Ceres avrebbe voluto rispondere, ma non riuscì a dire nulla, aveva le parole incastrate in gola.
Lui prese il cavallo dalla posta e lei lo aiutò a caricare il cibo, gli attrezzi e le provviste. Suo padre la abbracciò un’ultima volta e lei pensò che il petto potesse esploderle per la tristezza. Lo stesso non riuscì a pronunciare una singola parola.
Lui montò a cavallo e fece un cenno della testa prima di far partire l’animale.
Ceres lo salutò con la mano mentre si allontanava e lo guardò con estrema attenzione fino a che svanì dietro alla collina lontana. L’unico vero amore che mai avesse conosciuto veniva da quell’uomo. E ora lui se n’era andato.
Iniziò a piovere, gocciolandole sulla faccia.
“Padre!” gridò più forte che poté. “Padre, ti voglio bene!”
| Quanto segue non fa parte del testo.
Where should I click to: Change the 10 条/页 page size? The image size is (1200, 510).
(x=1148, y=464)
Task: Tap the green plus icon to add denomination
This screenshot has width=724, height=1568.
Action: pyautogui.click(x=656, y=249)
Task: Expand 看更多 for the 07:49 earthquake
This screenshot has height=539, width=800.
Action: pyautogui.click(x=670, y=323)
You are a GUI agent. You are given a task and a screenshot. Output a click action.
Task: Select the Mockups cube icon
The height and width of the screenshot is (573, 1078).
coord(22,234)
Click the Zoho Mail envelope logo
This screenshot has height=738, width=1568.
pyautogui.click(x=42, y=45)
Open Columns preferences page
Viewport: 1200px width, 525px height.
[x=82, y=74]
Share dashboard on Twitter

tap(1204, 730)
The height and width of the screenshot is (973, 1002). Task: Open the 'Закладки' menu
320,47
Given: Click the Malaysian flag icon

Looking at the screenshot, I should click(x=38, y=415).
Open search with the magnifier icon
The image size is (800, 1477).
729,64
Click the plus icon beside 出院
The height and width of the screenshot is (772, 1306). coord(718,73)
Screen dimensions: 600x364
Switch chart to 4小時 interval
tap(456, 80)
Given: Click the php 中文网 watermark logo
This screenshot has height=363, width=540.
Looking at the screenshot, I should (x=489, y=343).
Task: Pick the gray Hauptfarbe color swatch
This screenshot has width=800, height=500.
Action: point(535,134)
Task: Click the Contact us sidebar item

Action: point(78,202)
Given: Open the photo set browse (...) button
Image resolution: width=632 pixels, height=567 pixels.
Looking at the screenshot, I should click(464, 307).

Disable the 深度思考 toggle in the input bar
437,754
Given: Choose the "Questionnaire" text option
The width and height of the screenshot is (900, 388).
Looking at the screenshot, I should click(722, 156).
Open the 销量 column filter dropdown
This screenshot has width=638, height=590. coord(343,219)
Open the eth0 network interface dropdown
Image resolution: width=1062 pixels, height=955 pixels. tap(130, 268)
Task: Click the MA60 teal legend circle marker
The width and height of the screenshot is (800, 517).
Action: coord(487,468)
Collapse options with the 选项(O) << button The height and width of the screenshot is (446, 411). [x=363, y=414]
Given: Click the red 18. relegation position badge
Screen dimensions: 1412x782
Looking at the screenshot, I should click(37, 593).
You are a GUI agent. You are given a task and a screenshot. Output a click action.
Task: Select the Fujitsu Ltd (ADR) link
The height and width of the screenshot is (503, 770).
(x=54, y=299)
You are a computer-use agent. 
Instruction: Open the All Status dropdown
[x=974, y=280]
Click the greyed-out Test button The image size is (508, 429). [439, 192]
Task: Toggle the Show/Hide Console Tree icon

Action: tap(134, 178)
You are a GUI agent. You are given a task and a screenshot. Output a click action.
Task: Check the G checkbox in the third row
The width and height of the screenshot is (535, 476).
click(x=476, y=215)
Cadde in ginocchio e nascose il volto tra le mani, singhiozzando.
Sapeva che la vita non sarebbe più stata la stessa.
CAPITOLO TRE
Con i piedi doloranti e i polmoni che bruciavano, Ceres risaliva la ripida collina più velocemente che poteva senza versare una goccia d’acqua dai secchi che teneva ai fianchi. Normalmente si sarebbe fermata per una pausa, ma sua madre l’aveva minacciata di non darle la colazione se non fosse tornata prima dell’alba. E niente colazione significava che non avrebbe mangiato fino a cena. Ad ogni modo non si curava del dolore: quello almeno le permetteva di tenere fuori dalla testa il pensiero di suo padre e del nuovo miserabile stato delle cose da quando se n’era andato.
Il sole stava proprio facendo capolino da dietro il monte Alva in lontananza, dipingendo le nuvole sparpagliate di oro e rosa, mentre un vento debole soffiava appena attraverso l’erba alta e gialla che cresceva da entrambe le parti della strada. Ceres inspirò la fresca aria del mattino con il naso e si spinse ad andare più veloce. Sua madre non avrebbe accettato la scusa che il solito pozzo era prosciugato o che c’era una lunga fila all’altro che si trovava a quasi due chilometri da lì. Non si fermò fino a che non raggiunse la cima della collina, e arrivata lì si immobilizzò, stupita da ciò che si trovò davanti.
Lì in lontananza c’era la sua casa e davanti ad essa si era fermato un carro color bronzo. Sua madre si trovava davanti allo stesso e parlava con un uomo che era così sovrappeso che Ceres pensò di non aver mai visto nessuno che arrivasse neppure alla metà della sua stazza. Indossava una tunica di lino bordeaux e un cappello di seta rossa. La barba era lunga, arruffata e grigia. Strizzò gli occhi cercando di capire. Era un mercante?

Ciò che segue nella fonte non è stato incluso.